Project description:1. We have investigated the ability of bovine brain S.100, and of three related proteins from sheep aorta smooth muscle, to confer Ca(2+)-sensitivity on thin filaments reconstituted from smooth-muscle actin, tropomyosin and caldesmon. 2. At 37 degrees C in pH 7.0 buffer containing 120 mM-KCl, approximately stoichiometric amounts of S.100 reversed caldesmon's inhibition of the activation of myosin MgATPase by smooth-muscle actin-tropomyosin. The [S.100] which reversed by 50% the inhibition by caldesmon (the E.C.50) was 2.5 microM when [caldesmon] = 2-3 microM in the assay mixture. When [KCl] was decreased to 70 mM, E.C.50 = 11.5 microM; at 25 degrees C in 70 mM-KCl, up to 20 microM-S.100 had no effect.
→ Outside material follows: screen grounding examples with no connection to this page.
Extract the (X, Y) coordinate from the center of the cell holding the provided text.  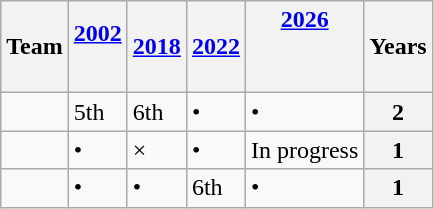
2018 (156, 47)
Team (35, 47)
× (156, 150)
2022 (216, 47)
In progress (304, 150)
5th (98, 112)
2002 (98, 47)
Years (398, 47)
2026 (304, 47)
2 (398, 112)
Search for the cell housing the specified text and yield its [X, Y] center coordinate. 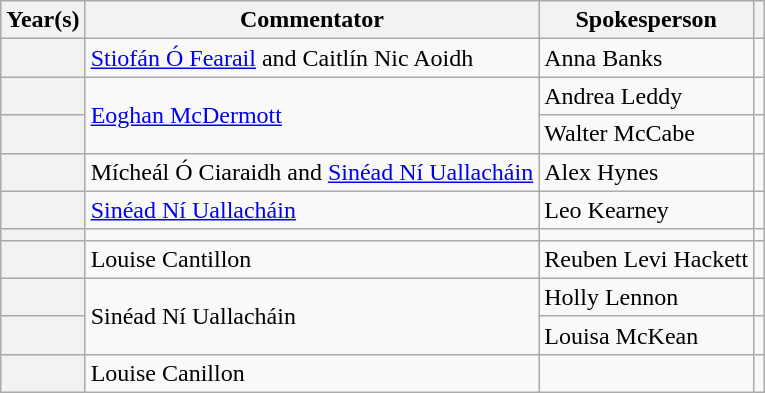
Stiofán Ó Fearail and Caitlín Nic Aoidh [312, 58]
Year(s) [43, 20]
Eoghan McDermott [312, 115]
Reuben Levi Hackett [646, 259]
Mícheál Ó Ciaraidh and Sinéad Ní Uallacháin [312, 172]
Louise Canillon [312, 373]
Louise Cantillon [312, 259]
Walter McCabe [646, 134]
Holly Lennon [646, 297]
Spokesperson [646, 20]
Louisa McKean [646, 335]
Commentator [312, 20]
Leo Kearney [646, 210]
Andrea Leddy [646, 96]
Alex Hynes [646, 172]
Anna Banks [646, 58]
Provide the (x, y) coordinate of the cell's center where the given text is located.  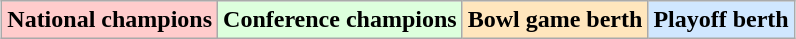
Bowl game berth (555, 20)
Playoff berth (721, 20)
Conference champions (340, 20)
National champions (110, 20)
Find where the given text appears and provide that cell's center as (X, Y) coordinate. 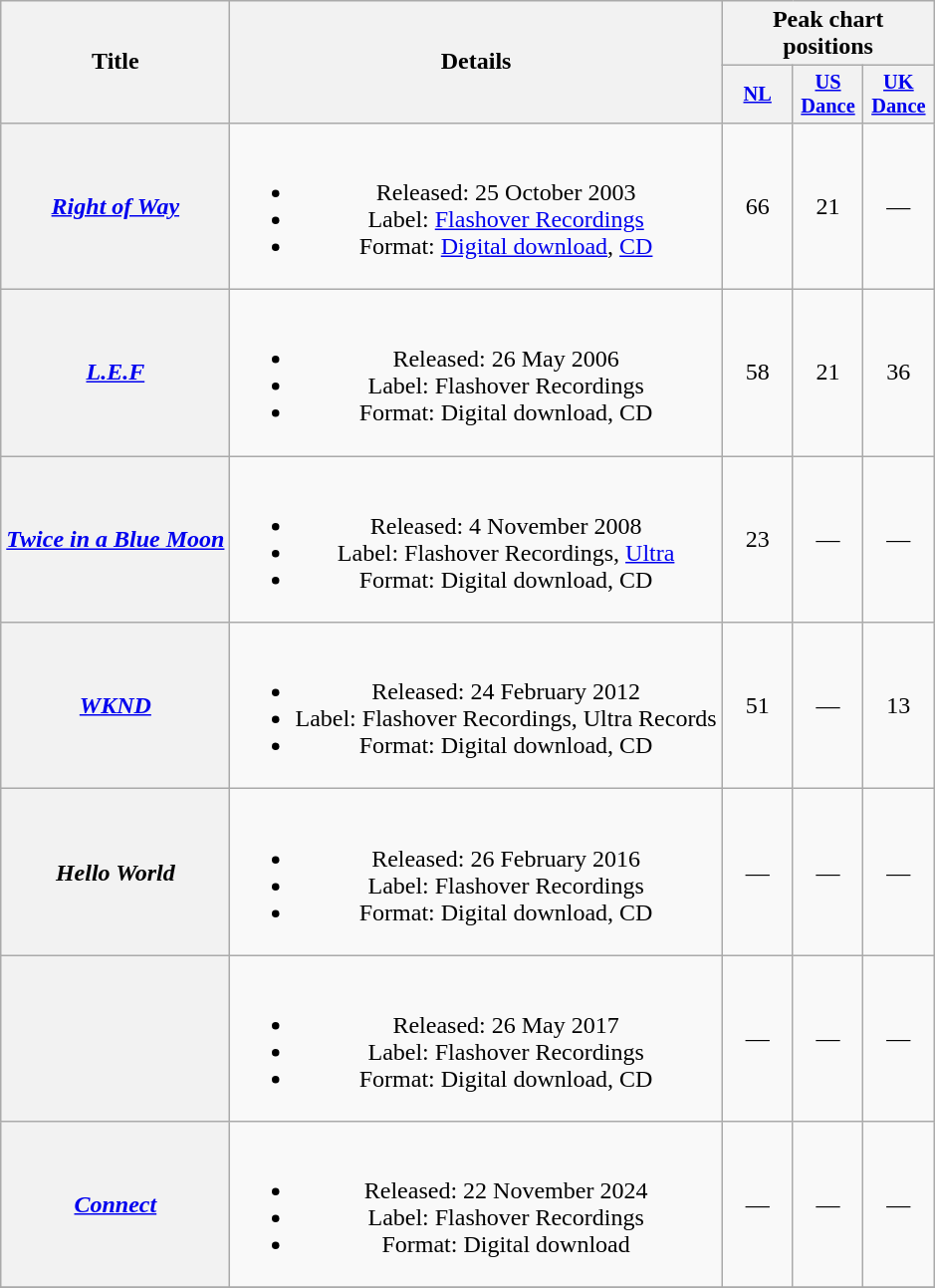
58 (757, 372)
NL (757, 95)
13 (898, 705)
UK Dance (898, 95)
Connect (116, 1205)
23 (757, 540)
Peak chart positions (828, 34)
WKND (116, 705)
Title (116, 62)
Released: 26 May 2017Label: Flashover RecordingsFormat: Digital download, CD (476, 1038)
Twice in a Blue Moon (116, 540)
L.E.F (116, 372)
Released: 22 November 2024Label: Flashover RecordingsFormat: Digital download (476, 1205)
Right of Way (116, 205)
36 (898, 372)
66 (757, 205)
US Dance (828, 95)
Released: 25 October 2003Label: Flashover RecordingsFormat: Digital download, CD (476, 205)
51 (757, 705)
Released: 26 February 2016Label: Flashover RecordingsFormat: Digital download, CD (476, 872)
Released: 4 November 2008Label: Flashover Recordings, UltraFormat: Digital download, CD (476, 540)
Released: 24 February 2012Label: Flashover Recordings, Ultra RecordsFormat: Digital download, CD (476, 705)
Released: 26 May 2006Label: Flashover RecordingsFormat: Digital download, CD (476, 372)
Hello World (116, 872)
Details (476, 62)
When skeletal-muscle actin rather than smooth-muscle actin was used to reconstitute thin filaments, 20 microM-S.100 did reverse inhibition by caldesmon, at 25 degrees C in buffer containing 70 mM-KCl. This dependence on conditions is also characteristic of the calmodulin-caldesmon interaction. 3. These results suggested that S.100 or a related protein might interact with caldesmon in smooth muscle. We therefore attempted to prepare such a protein from sheep aorta. Three proteins were purified: an Mr-17,000 protein (yield 16 mg/kg), an abundant Mr-11,000 protein (yield 48 mg/kg), and an Mr-9000 protein (yield 4 mg/kg). Neither of the last two low-Mr proteins had any effect on activation of myosin MgATPase by reconstituted thin filaments. The protein of Mr 17,000 had Ca(2+)-sensitizing activity, and behaved exactly like brain calmodulin in the assay system.